OBJECTIVE: We sought to investigate the clinicopathologic features of ovarian squamous cell carcinomas arising from mature cystic teratomas (MCT) and to report our clinical experience and lessons learned.

METHODS: From January 1993 to November 2012, a total of 6,260 women with ovarian MCT were surgically treated at Cheil General Hospital and Women's Healthcare Center. Among them, the cases with malignant transformation to squamous cell carcinoma were included in this analysis. Patient demographic characteristics, surgical findings, and prognosis were evaluated retrospectively.

RESULTS: Of the 6,260 ovarian MCT patients, four (0.06%) had ovarian squamous cell carcinoma arising from MCT. The mean patient age was 43 years (range, 35-51 years), and the mean tumor size was 12 cm (range, 9-16 cm), with two patients in the International Federation of Gynecology and Obstetrics stage I and the other two in stage III. Upon preoperative imaging, all cases were expected to be benign ovarian tumors, but the preoperative squamous cell carcinoma antigen level was elevated from 1.5 ng/mL in stage Ia to 11.3 ng/mL in stage IIIc, suggesting malignancy, while the CA-125 level was normal in two of the three patients who received the test. Optimal debulking surgery was performed and adjuvant chemotherapy was used in all patients, but death from the recurrence of disease occurred in one patient, whose overall survival was 10 months.

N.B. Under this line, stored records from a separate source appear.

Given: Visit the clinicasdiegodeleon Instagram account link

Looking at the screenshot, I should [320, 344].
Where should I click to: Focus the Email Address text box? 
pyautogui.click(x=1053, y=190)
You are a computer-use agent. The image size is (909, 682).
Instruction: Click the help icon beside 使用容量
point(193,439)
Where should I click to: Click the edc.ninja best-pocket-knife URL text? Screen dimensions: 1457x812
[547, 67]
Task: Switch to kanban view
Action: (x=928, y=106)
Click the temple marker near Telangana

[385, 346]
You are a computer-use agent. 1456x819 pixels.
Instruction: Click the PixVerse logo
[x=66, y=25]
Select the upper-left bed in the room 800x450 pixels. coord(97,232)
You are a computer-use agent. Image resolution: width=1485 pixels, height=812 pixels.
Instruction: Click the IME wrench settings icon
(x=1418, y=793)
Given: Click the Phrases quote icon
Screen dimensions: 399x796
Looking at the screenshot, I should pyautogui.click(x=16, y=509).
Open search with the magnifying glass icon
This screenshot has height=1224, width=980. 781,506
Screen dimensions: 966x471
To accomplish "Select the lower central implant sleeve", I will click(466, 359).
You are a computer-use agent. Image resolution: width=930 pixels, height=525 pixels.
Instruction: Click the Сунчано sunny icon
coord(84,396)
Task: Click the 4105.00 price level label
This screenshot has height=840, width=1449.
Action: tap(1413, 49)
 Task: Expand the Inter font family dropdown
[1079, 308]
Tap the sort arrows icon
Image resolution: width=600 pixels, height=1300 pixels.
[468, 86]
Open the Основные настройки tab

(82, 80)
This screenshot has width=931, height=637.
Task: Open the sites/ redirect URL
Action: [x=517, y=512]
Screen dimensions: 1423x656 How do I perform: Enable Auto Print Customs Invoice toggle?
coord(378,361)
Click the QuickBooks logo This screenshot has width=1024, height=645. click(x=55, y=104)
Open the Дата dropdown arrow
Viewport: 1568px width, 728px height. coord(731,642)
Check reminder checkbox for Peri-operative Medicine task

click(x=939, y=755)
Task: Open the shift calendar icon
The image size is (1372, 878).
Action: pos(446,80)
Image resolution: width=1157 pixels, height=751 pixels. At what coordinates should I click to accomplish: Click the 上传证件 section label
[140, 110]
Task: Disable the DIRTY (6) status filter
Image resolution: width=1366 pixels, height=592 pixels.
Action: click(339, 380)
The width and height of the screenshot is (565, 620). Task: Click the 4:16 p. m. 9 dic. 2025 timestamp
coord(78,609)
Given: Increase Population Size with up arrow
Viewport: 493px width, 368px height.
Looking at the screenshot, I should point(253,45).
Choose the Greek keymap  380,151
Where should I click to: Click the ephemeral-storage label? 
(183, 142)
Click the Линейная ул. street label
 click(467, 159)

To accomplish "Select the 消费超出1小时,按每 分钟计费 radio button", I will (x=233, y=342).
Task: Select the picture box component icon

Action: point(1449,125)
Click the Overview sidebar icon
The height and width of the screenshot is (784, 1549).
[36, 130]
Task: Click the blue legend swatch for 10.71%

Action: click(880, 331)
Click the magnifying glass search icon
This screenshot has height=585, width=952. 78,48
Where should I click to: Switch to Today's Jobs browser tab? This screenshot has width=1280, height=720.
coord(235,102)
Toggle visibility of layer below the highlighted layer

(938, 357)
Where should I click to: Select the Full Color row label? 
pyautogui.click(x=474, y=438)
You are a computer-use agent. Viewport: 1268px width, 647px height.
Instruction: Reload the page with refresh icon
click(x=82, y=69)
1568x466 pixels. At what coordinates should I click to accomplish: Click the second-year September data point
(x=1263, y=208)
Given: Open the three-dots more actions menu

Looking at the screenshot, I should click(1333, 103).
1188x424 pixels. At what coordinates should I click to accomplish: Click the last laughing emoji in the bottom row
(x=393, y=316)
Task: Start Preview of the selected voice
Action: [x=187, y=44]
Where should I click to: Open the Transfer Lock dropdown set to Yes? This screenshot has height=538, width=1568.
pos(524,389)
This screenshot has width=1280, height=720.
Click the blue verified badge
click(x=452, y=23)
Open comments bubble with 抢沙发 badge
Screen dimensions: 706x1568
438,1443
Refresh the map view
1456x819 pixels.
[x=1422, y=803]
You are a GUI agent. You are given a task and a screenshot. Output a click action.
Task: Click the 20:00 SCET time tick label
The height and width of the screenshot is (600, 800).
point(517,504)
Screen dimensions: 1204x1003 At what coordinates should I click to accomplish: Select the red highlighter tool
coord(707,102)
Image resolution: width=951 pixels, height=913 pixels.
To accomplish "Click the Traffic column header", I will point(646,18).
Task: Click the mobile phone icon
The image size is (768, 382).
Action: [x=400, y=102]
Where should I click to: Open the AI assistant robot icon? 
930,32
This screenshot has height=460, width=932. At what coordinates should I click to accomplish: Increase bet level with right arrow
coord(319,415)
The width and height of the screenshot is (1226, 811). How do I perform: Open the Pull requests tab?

CONCLUSION: Ovarian squamous cell carcinoma arising from MCT is extremely rare, and it is rarely diagnosed preoperatively on imaging workups. Measuring the squamous cell carcinoma antigen level might be a useful diagnostic clue, and it might also be predictive of the tumor stage. An adequate staging surgery should be included in the standard treatment, but multicenter studies are needed to confirm this.